高速で斬撃をしているのかと思ったがそうでもない。もっと別の攻撃…もしかしてコイツは攻撃するモーションを飛ばして攻撃する事が出来るのか。
普通の刀での攻撃は
刀に触れる→刀を取り出し構える→
斬る→刀を鞘に入れる
大体はこんな感じだけどコイツは
刀に触れる→刀を鞘に入れる
で終わっている。単に早く動いているのかと思っていたけど攻撃モーション自体が飛ばされているのならば今の状況的に噛み合うがこれでは対処のしようがない。一方的に攻撃を受けてしまうだけだが「僕」以外だったら危なかったな。

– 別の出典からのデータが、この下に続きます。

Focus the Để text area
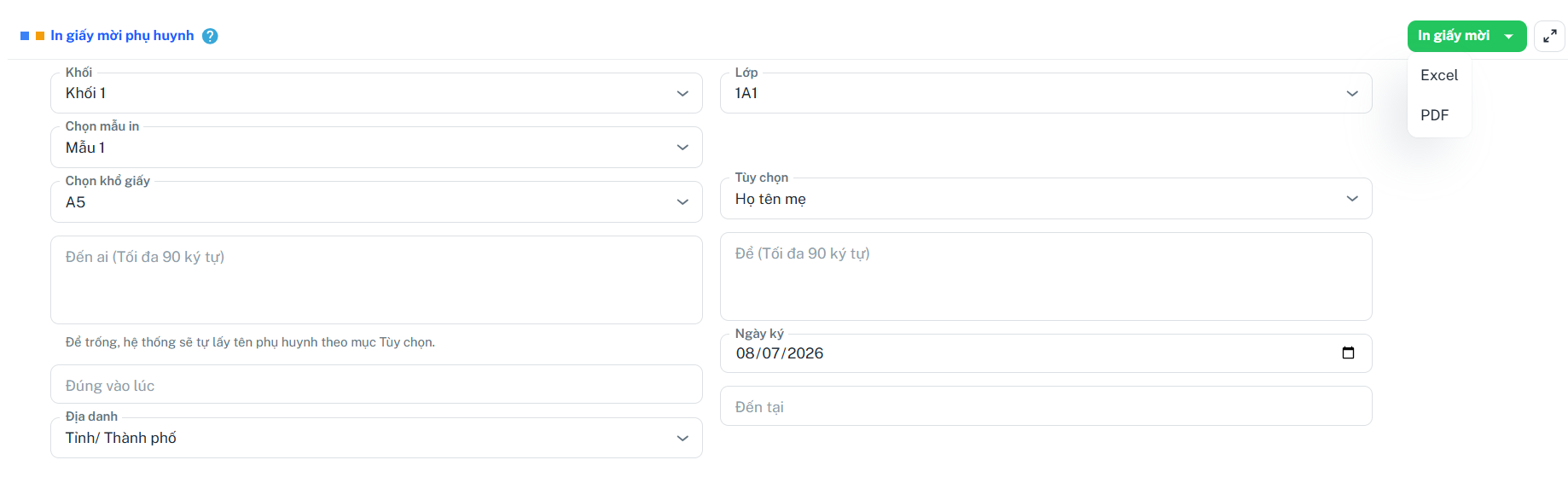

僕は薬屋だ、薬屋らしい戦いをしようか。僕は自身にリジェネを付与した。魔法のリジェネは消耗品の携帯式リジェネフィールド(半径2m)君と違って術者の魔力依存で回復量が変わる。その為彼が何度斬っても僕はその度に再生すればいいだけのこと。
絵面だけ見たら僕の骨が見えるくらいに斬り刻まれても何度でも再生するという結構グロいシーンになる。剣聖ツヴァイは確かに強い、何百年の間修行を欠かさなかった強さはよくわかるがそれを上回る奴がいただけのこと。もし仲間になっていたのならきっといい修行相手になっていたのだろうな。
剣聖ツヴァイはその後もミヤを斬り刻むが一歩一歩ミヤが前に進み、ツヴァイの胸元まで着いてしまった。そして一瞬の間に洗脳でツヴァイの動きを止めて数百の拳をツヴァイに浴びせた。洗脳が解け自身が殴られた事に気づいた時、蓄積されたダメージとともにユウキ達のいる魔王の間までふっ飛ばされた。
魔王の右腕である剣聖ツヴァイを倒し終えて魔王がいる部屋に行くともう一体の参連星をユウキ達が倒していた。
「貴様らの強さはよく分かった。だが、参連星ごときで疲れ果てれば王である我を倒すことは不可能だ。」
魔王は倒された参連星の死体を集めて混ぜ始めた。体と体が合体というか捻れて混ざり見るに堪えなくユウキ達は気分が悪くなっていく。そして混ぜ終わったら1つの塊となり魔王はその塊を自身の胸から吸収した。
その瞬間元から暗かったオーラは王都を覆うくらいの大きさまで膨れ上がり、人間の本能としての「恐怖」を王都にいる全ての人間に向けて放った。これは洗脳の様な無属性魔法の1つ「精神異常」の魔法だ。
この魔法を受けたものは聖属性の魔法で解除されない限りは永遠に「真っ黒な空間で何かに逃げる」という妄想で脳がシャットダウンして植物人間にしてしまう禁忌の魔法。
幸い王都内にはサラさんが率いていた聖属性持ちの後方部隊がいたので騎士団は多少無事だったが、解除が遅れたものは頭頂部から芽が出てくる。
その芽は人間の水分を吸って成長して根っこを体全体に絡めて主導権を奪う。奪われたものは人間と呼ぶことのできない存在になり、人間たちを襲う魔物になってしまう。
僕の頭に生えた芽は僕の聖属性の血液を吸った途端枯れ始めた。体に一瞬のラグがあったもののユウキ達を浄化で芽を取り除いた。